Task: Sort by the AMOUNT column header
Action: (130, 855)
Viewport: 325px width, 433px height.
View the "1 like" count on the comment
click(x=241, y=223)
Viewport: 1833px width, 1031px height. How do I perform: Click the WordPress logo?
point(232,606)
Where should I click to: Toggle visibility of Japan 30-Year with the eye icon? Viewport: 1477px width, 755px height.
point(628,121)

---

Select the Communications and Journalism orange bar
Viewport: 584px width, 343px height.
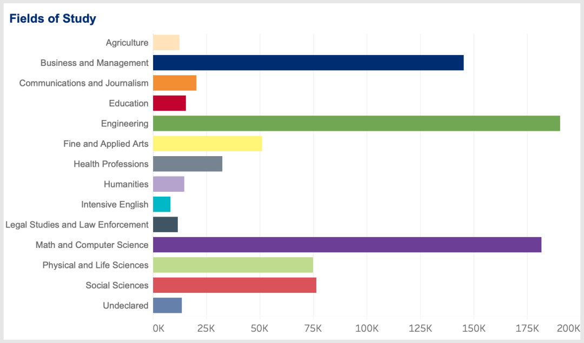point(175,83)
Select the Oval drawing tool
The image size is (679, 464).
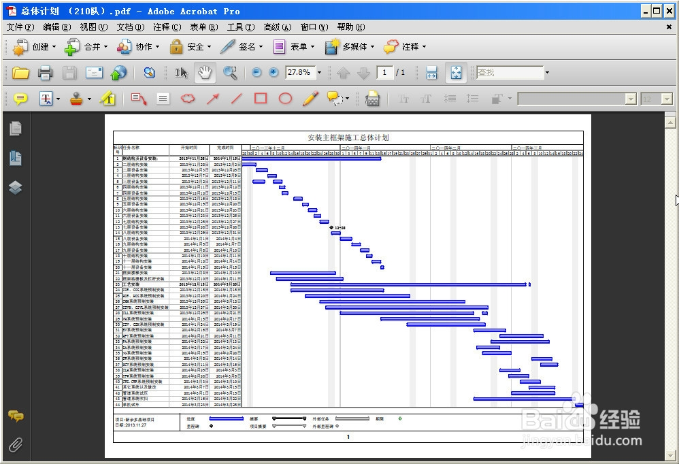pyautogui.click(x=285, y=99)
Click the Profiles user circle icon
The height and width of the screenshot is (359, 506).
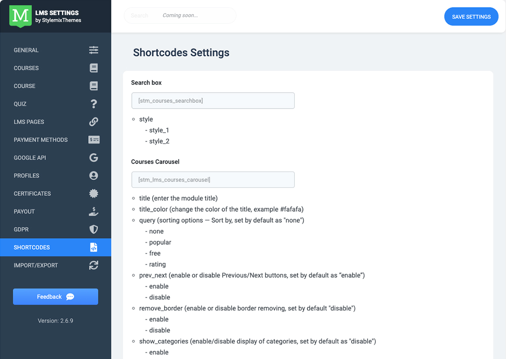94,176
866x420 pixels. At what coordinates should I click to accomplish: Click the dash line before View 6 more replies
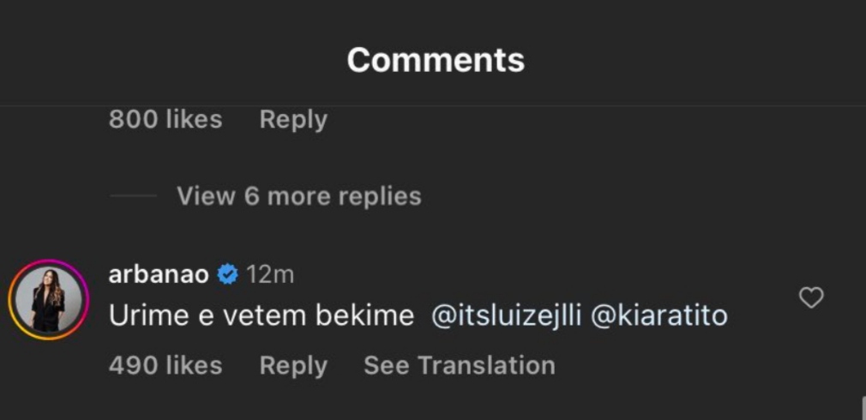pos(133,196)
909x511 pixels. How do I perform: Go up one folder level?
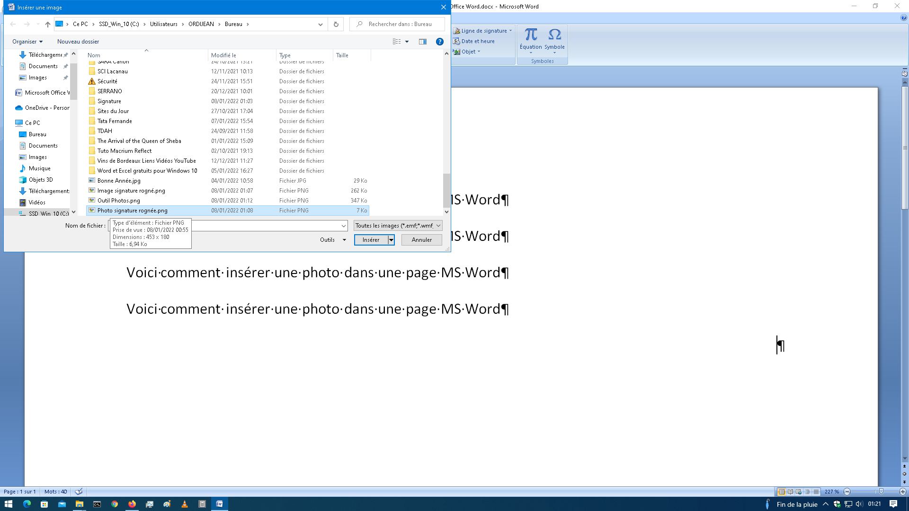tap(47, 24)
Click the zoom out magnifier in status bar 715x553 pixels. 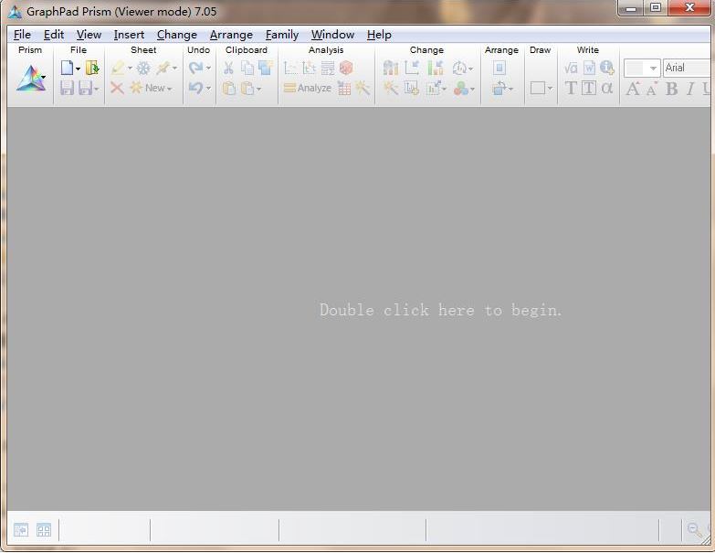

* * *

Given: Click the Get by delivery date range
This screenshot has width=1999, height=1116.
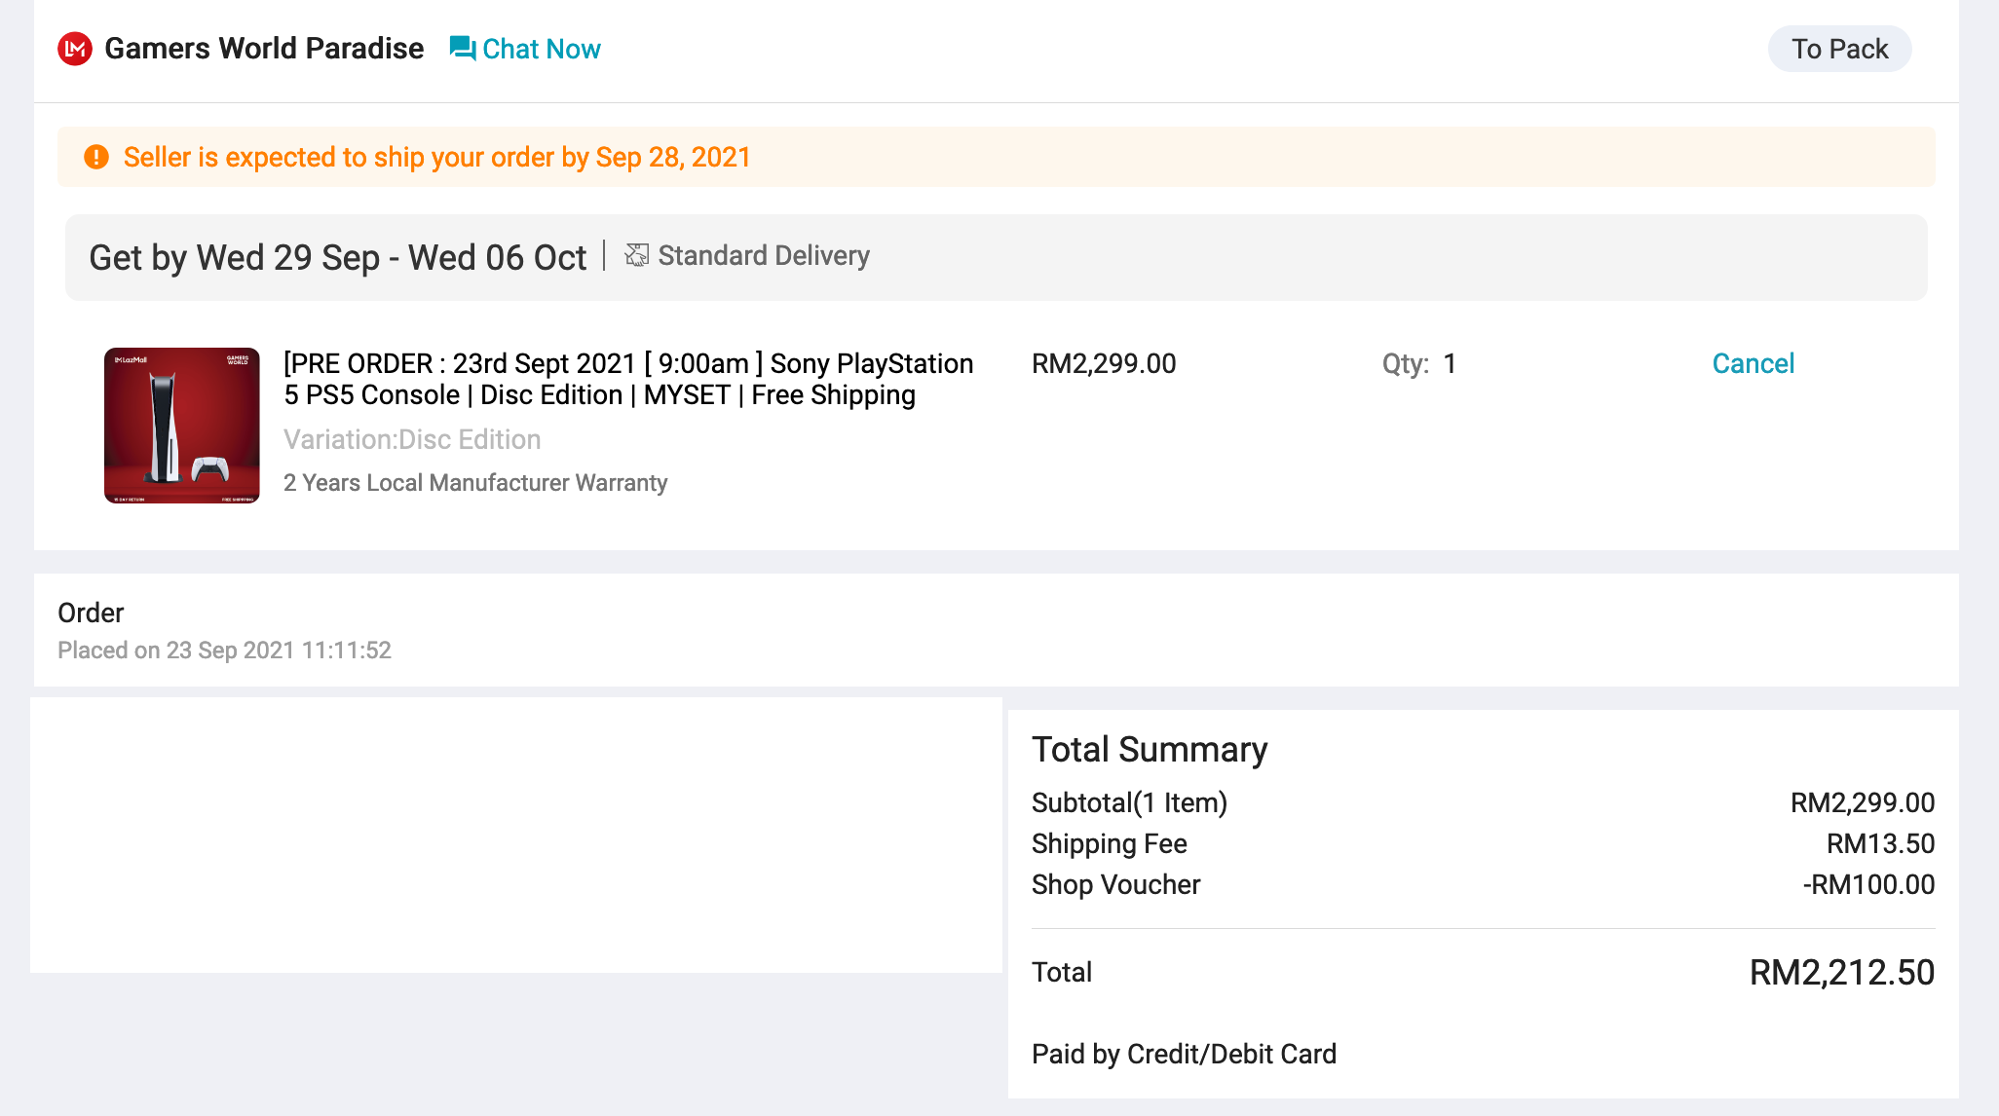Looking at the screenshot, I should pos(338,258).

## EXERCISE DESCRIPTION
Write out the items again, starting at the line containing "Where should I" and ending with the line containing "point(628,121)", both lines included.

## CORRECT OUTPUT
Where should I click to: Toggle visibility of Japan 30-Year with the eye icon? Viewport: 1477px width, 755px height.
point(628,121)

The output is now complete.